You are given a string s and an integer k. You can choose any character of the string and change it to any other uppercase English character. You can perform this operation at most k times.

Return the length of the longest substring containing the same letter you can get after performing the above operations.

Example 1:

Input: s = "ABAB", k = 2 Output: 4 Explanation: Replace the two 'A's with two 'B's or vice versa.

Example 2:

Input: s = "AABABBA", k = 1 Output: 4 Explanation: Replace the one 'A' at index 0 or index 3 to 'B', the longest substring is "BBBB".

Steps

The problem can be solved using a sliding window approach. We maintain a window of characters and count the frequency of each character within the window. The key idea is to track the maximum frequency of any character within the window. If the length of the window minus the maximum frequency (which represents the number of characters that need to be replaced) exceeds k, we shrink the window from the left. Otherwise, we expand the window to the right.

Explanation

1. Initialization: We initialize a map (or unordered_map) to store the frequency of each character within the sliding window, two pointers left and right to define the window boundaries (both initially at 0), a variable maxFreq to track the maximum frequency within the window, and a variable maxLength to store the maximum length of the substring found so far.
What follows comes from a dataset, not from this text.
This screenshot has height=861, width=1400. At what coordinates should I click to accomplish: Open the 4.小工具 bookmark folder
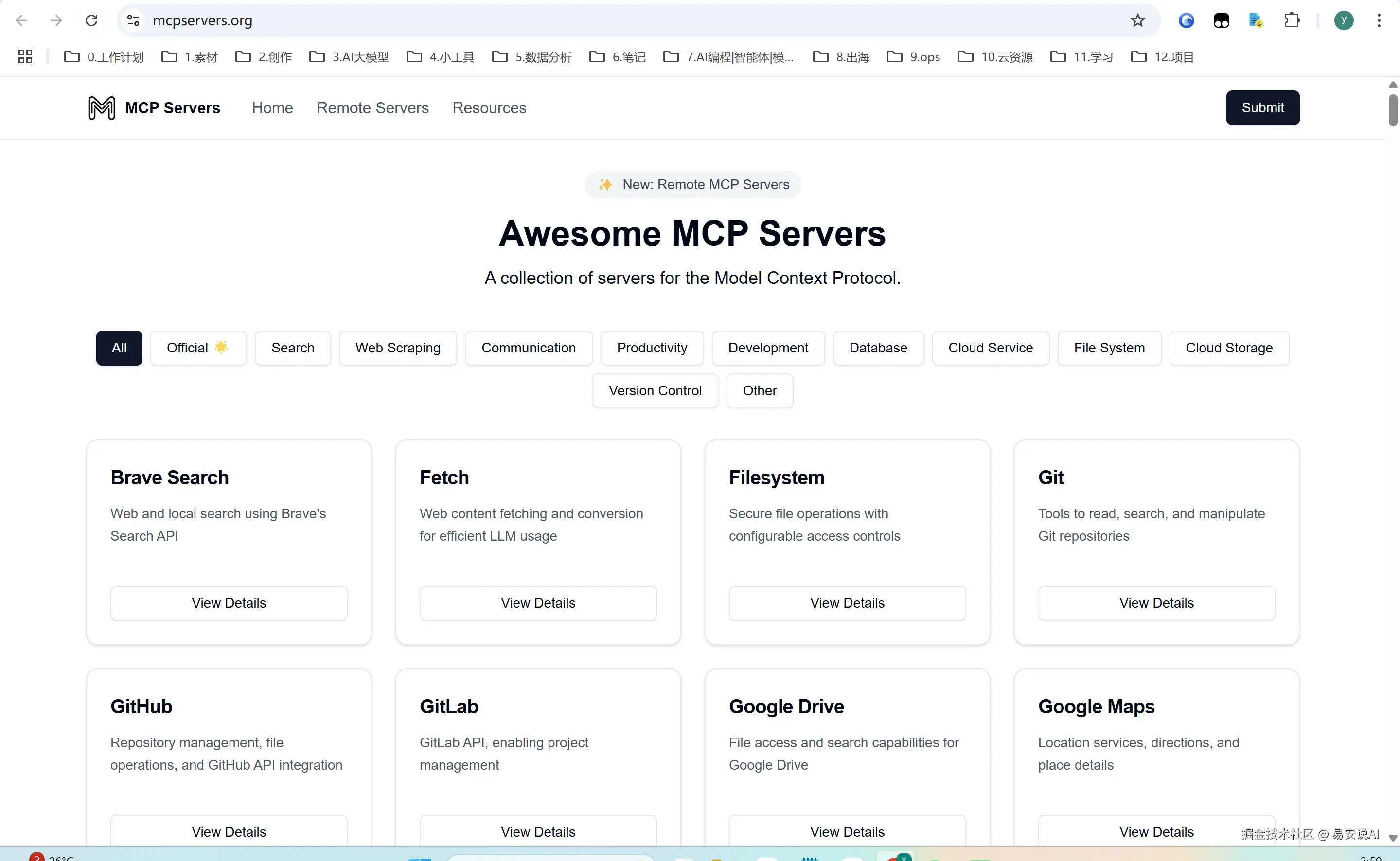(x=440, y=56)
2. Sliding Window: The right pointer iterates through the string. For each character, we increment its frequency in the map. We also update maxFreq to be the maximum frequency seen so far within the window.

3. Window Size Check: We check if the current window size (right - left + 1) minus maxFreq is greater than k. This condition means we have more characters that need replacement than allowed (k). If this is true, we shrink the window from the left by decrementing the frequency of the character at left and incrementing left. We also re-calculate maxFreq.
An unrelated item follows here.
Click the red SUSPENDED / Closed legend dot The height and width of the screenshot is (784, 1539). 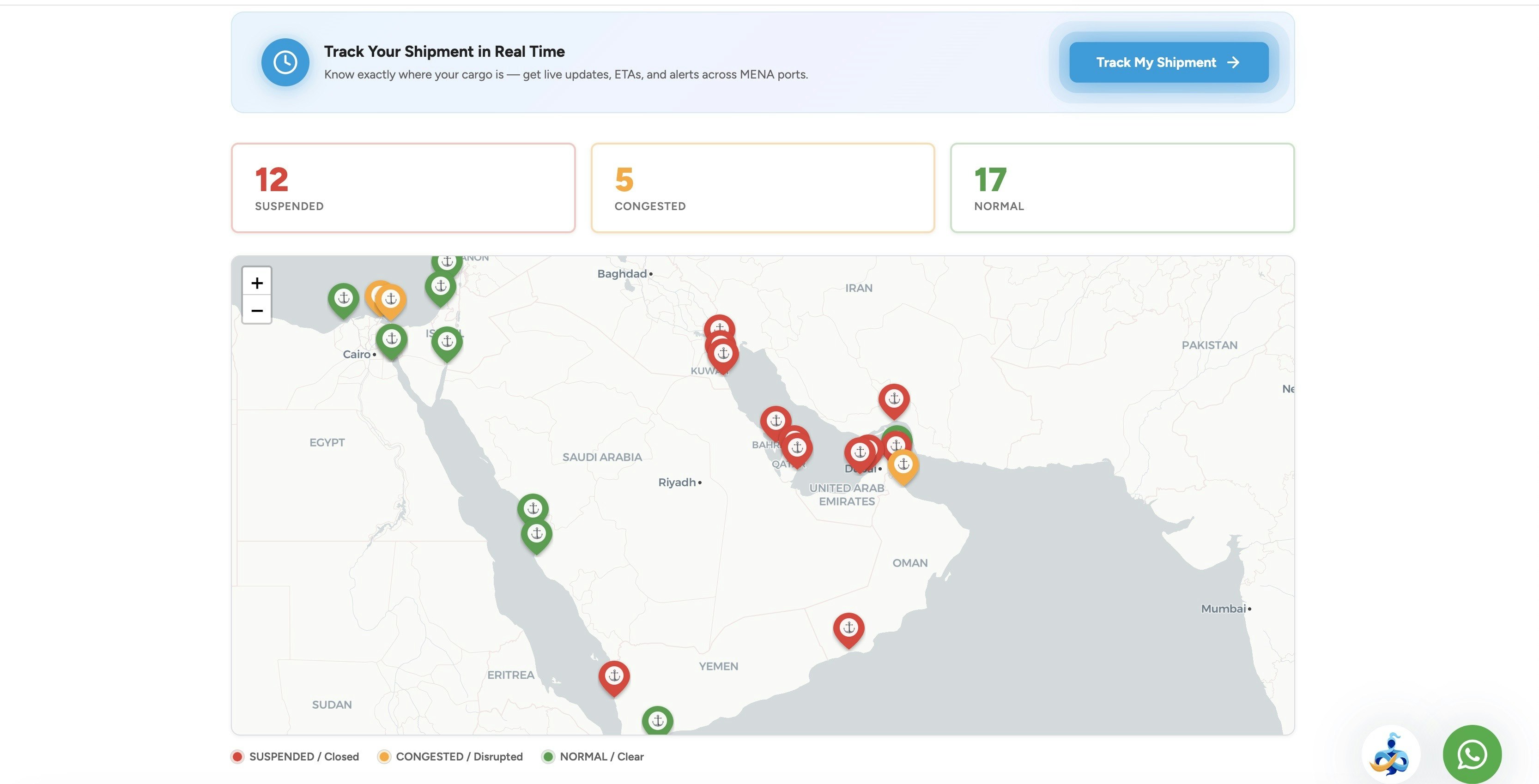pyautogui.click(x=237, y=757)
4. Update Maximum Length: If the condition in step 3 is false, it means the current window is valid (we can replace at most k characters to make all characters the same). We update maxLength with the current window size (right - left + 1).

5. Iteration: We continue steps 2-4 until the right pointer reaches the end of the string.

6. Return: Finally, we return maxLength.

Code

#include <iostream>
#include <string>
#include <map>

using namespace std;

int characterReplacement(string s, int k) {
    map<char, int> charCount;
    int left = 0;
    int right = 0;
    int maxFreq = 0;
    int maxLength = 0;

    while (right < s.length()) {
        charCount[s[right]]++;
        maxFreq = max(maxFreq, charCount[s[right]]);

        if (right - left + 1 - maxFreq > k) {
            charCount[s[left]]--;
            left++;
        }
        maxLength = max(maxLength, right - left + 1);
        right++;
    }
    return maxLength;
}

int main() {
    string s1 = "ABAB";
    int k1 = 2;
    cout << "Longest substring length for '" << s1 << "' with k = " << k1 << ": " << characterReplacement(s1, k1) << endl; // Output: 4

    string s2 = "AABABBA";
    int k2 = 1;
    cout << "Longest substring length for '" << s2 << "' with k = " << k2 << ": " << characterReplacement(s2, k2) << endl; // Output: 4

    return 0;
}

Complexity

• Time Complexity: O(N), where N is the length of the string. We iterate through the string at most twice (once with the right pointer and once implicitly when shrinking the window).
• Space Complexity: O(1). The charCount map stores at most 26 entries (for uppercase English characters), so the space used is constant.